Conference attendees were shown a video of a support programme in action whereby the family would receive regular visits from a specialist who worked with the carers to help manage their seven year old’s challenging behaviour. The carers also received help with life story issues and access to psychologists. The outcome was a robust and secure placement meaning the boy, Ayden, remained out of state care. The benefits to both Ayden and his carers, as well as the cost savings to the local authority who might otherwise have needed to fund long term foster care, were obvious.

Identifying kinship carers early

The Annie E. Casey Foundation is one of the prime movers in child welfare throughout the United States. This private philanthropy based in Baltimore provides grants that help communities create cost effective, innovative programmes to avoid what they call “un-necessary disconnection from family”.

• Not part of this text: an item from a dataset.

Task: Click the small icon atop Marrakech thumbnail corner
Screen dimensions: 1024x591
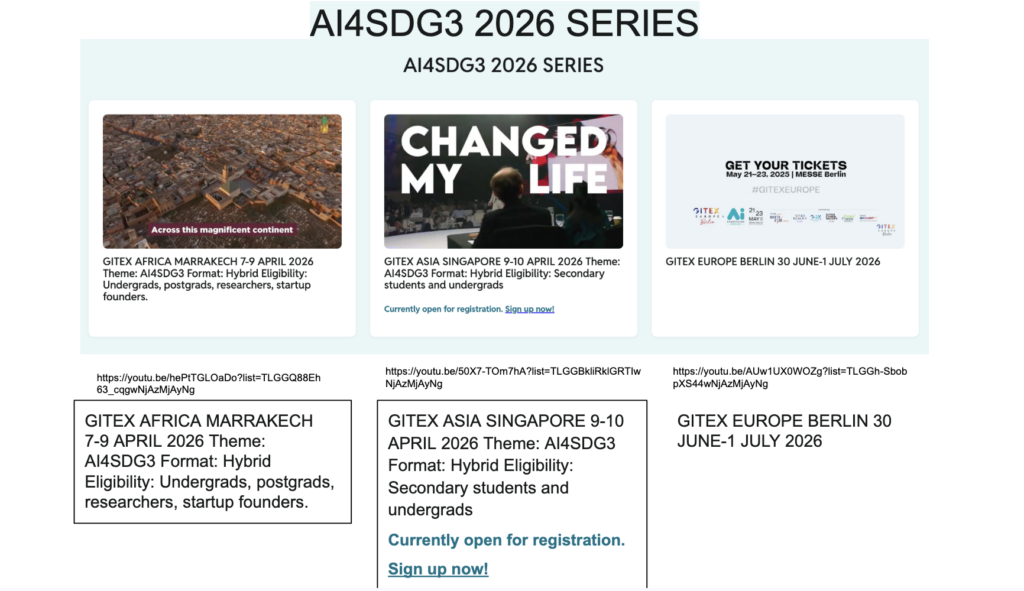Action: (324, 125)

One such programme based in Washington has made finding kin a top priority to make it as easy as possible for relatives to take on the responsibility of caring for a young person. The programme called KinFirst, created an approach for frontline workers to follow when working with parents.

The process begins when child protection workers first encounter parents in need of help so that family members are actively engaged in identifying other family members from the very beginning. A Diligent Search Unit scours a series of databases to find other relatives who may be able to take in the child. An expedited kin licensing process takes as little as four hours. Collaboration with caseworker unions, agreements that cross local jurisdictions and emergency funds to help families in crisis contribute to a comprehensive approach to the agency’s goal of helping children grow up in families, not in state care.

And when children are formally removed from home, notices of those removals must include the list of identified relatives, with comments explaining why relatives could not be immediate placement resources.

Better assessment and support needed

Comparisons to UK practices are revealing. Whilst the current government pushes its agenda of adoption being the best solution for children who can’t live with their parents, kinship care is in danger of being overlooked as a viable resource for such children.

Research shows that children in kinship care placements do as well or better than children in non-relative foster care (Hunt et al 2008) despite the fact that children often display signs of trauma and distress as a result of previous neglect or abuse.

Although kinship foster care placements are likely to receive some support from local authorities, carers with Special Guardianship Orders in place are seen as a cheap option and post-placement support is often absent.

In a challenging economic climate it must be right to take kinship care options for children more seriously. The benefits for children are well known in terms of their sense of identity and the feelings of security through being placed with family. In addition, the potential cost savings for local authorities are self-evident.

Improved identification of kinship carers at a much earlier stage, better assessment, which focuses upon parenting capacity above all else, and comprehensive support of carers, especially at the start of a placement, are the key ingredients to better long term outcomes for children in kinship care. If we are able to get these three things right the UK might be able to replicate the successes going on in the United States.